结合转录组学和代谢组学分析代谢基因、差异代谢化合物与代谢通路,挖掘与萜类差异代谢物相关的基因,根据生物合成表达模式,共筛选出6种差异代谢物。基于转录组学数据发现,有42个基因可调节单萜合成。其中参与萜类骨架生物合成(Terpenoid backbone biosynthesis,Ko 00900)的基因有35个,有57.14%在龙脑樟中上调。萜类骨架通路中大部分酶的基因表现出高转录表达水平(TPM>6),除了4种1-脱氧-D-木酮糖-5-磷酸合酶(1-deoxy-D-xylulose-5-phosphate synthase,DXS)和5种羟甲基戊二酰辅酶A还原酶(Hydroxymethylglutaryl-CoA reductase,HMGR)Unigenes外。植物通过MEP和MVA途径生产萜类通用底物,龙脑樟中MEP途径中的Unigenes的表达量高于MVA途径。
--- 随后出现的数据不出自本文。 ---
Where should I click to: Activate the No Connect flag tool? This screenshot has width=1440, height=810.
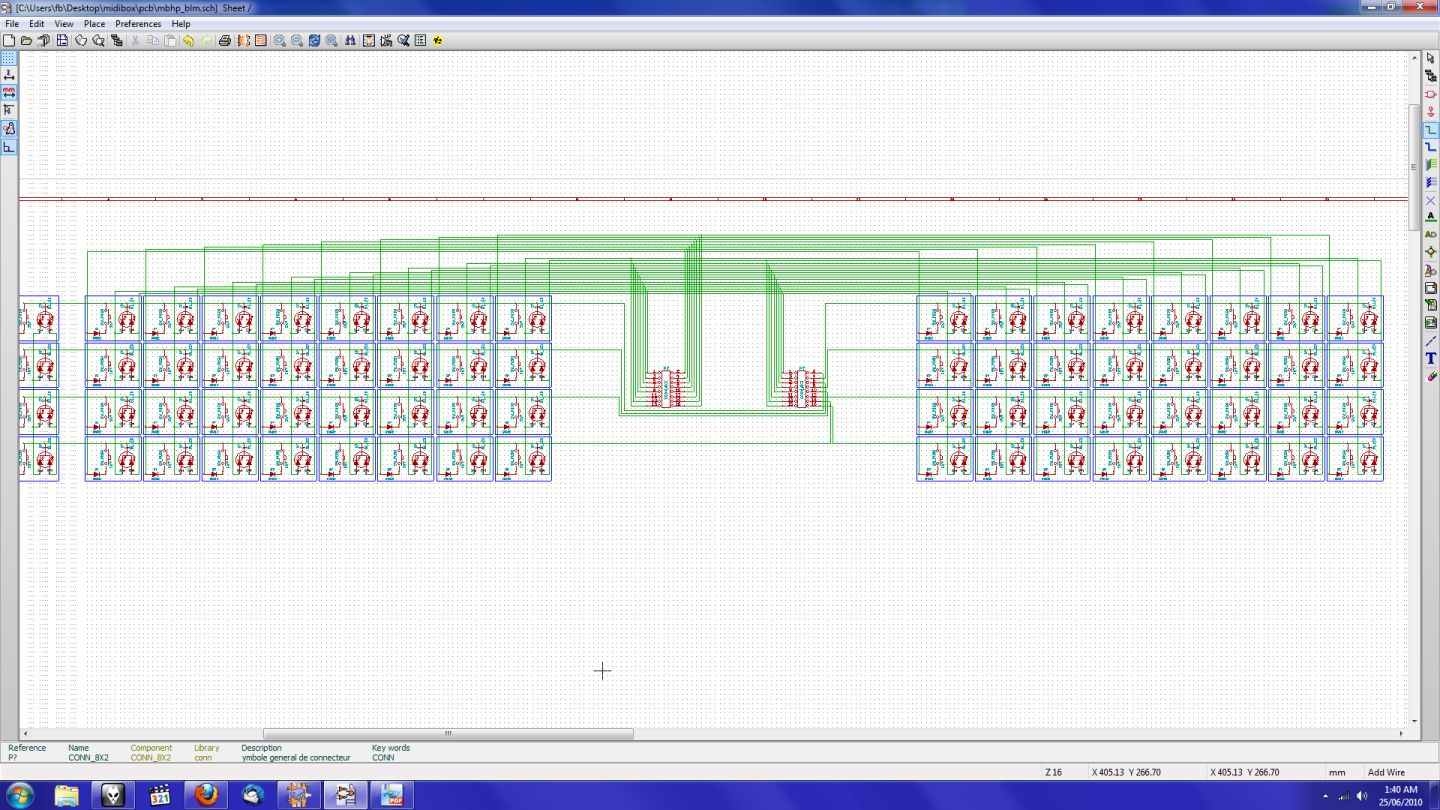tap(1430, 200)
除此之外,有18个二萜合酶Unigenes和4个参与倍半萜和三萜合酶的Unigenes在龙脑樟上调。总体而言,萜类骨架途径中酶的高表达水平的结果与萜类化合物的高合成率一致,并可知两种化学型中萜烯合成酶(Terpene synthase,TPS)基因的不同表达可能是其萜类成分不同的原因。单萜生物合成中,(-)-薄荷酮((-)-Menthone)、紫苏醇(Perillyl alcohol)和右旋龙脑((+)-Borneol)代谢物在龙脑樟中显著增加,益普二烯酮(Ipsdienone)、香芹酮((-)-Carvone)和右旋樟脑((+)-Camphor)代谢物显著下降。
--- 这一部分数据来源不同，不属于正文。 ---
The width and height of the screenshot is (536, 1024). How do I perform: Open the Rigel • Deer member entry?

图9 萜类生物合成的代谢组和转录组分析Fig.9 Metabolomic and transcript analysis in the terpene biosynthetic

5 结论与讨论

本研究结合转录组和代谢组,研究龙脑樟萜类物质积累和关键酶基因的变化规律。龙脑樟与糖酵解/糖异生KEGG代谢通路密切相关,而脑樟的形成与果糖和甘露糖代谢相关,说明基础物质参与樟化学型的形成。GC-MS共鉴定出214种萜类化合物,主要成分为单萜。单萜是樟叶片提取物中常见的化合物,在不同化学型中含量有差异。根据代谢成分可知,龙脑樟中右旋龙脑的含量(14.64%)高于脑樟(0.48%),而脑樟中的樟脑含量较高(12.78%)。由此可知,不同的主要单萜类化合物可能主导了两种化学型之间的差异。多年来,与萜类生物合成有关的基因在樟科植物中被广泛研究。目前,已报道的龙脑樟萜类物质合成关键酶相关基因包括PMK[8]、萜烯合成酶1 (Terpene synthase 1,TPS 1)[9]、萜烯合成酶14(Terpene synthase 14,TPS 14)[10]、冰片脱氢酶(Borneol dehydrogenase,BDH 3)[11]等。PMK是MVA途径中的限速酶,在樟的多个化学型中,发现龙脑樟中其表达量最高,CcTPS 14是龙脑樟积累右旋龙脑的主要酶[10]。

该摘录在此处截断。